# WRITTEN TASK
Resume the post about a generic WCF enumerator after its final sentence.

# PAGE EXCERPT
____________
Hi, Today I try to resolve in elegant and generic way problem of getting very big amount of data from WCF server. This is my resolution for that problem, and it is based on the materialization of a generic IEnumerable interface for both the client and server site. On the server side, I try to prepare a generic way for getting any kind of data from any kind of data source. Also, I use a small buffer for data in my solution because I do not need to store all data in memory. I can imagine that amount of this data is simply too big to store all. Hence, I need to fetch data elegantly by injecting the enumerator and consuming this elephant amount of data piece by piece.
So lets start from the ServiceContract and the DataContract implementation. Everything is generic because I need to serve any kind of data row by row and decide what kind of data I serve on the WCF host. Generics give me the possibility to create any kind of enumerator that is necessary for real implementation.
____________
# DATA SEGMENT

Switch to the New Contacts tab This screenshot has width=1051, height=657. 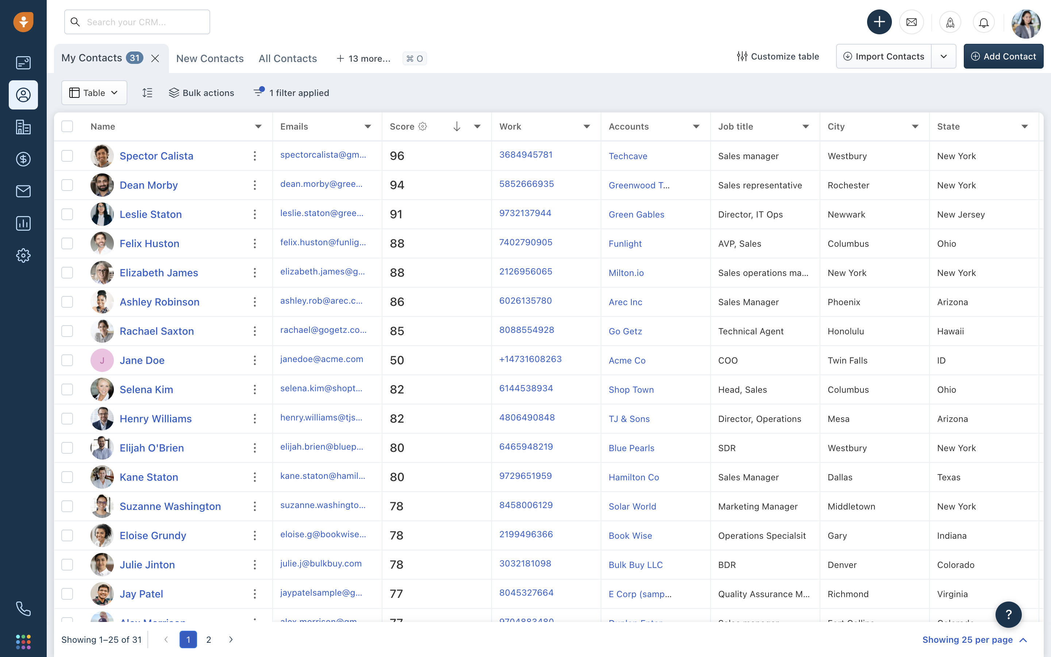point(210,58)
____________
# ANSWER BELOW
using System; using System.Runtime.Serialization; using System.ServiceModel; namespace ForeachWCFContracts.Service { [ServiceContract] public interface IForeachWCF<TKey, TValue> { [OperationContract] TValue[] GetNext(TKey key); } [DataContract] [Serializable] public class Entity { [DataMember] public string Value { get; set; } } }
Now I need IForeachWCF implementation and I will try to make it as simple as I can but with some extra benefits. I want to inject any IEnumerable implementation into this service, and I need to have that enumerator generic for serving anything I want. Also, I need to automatically collect unnecessary buffers from memory on the server site when clients stop getting data or die from a connection perspective.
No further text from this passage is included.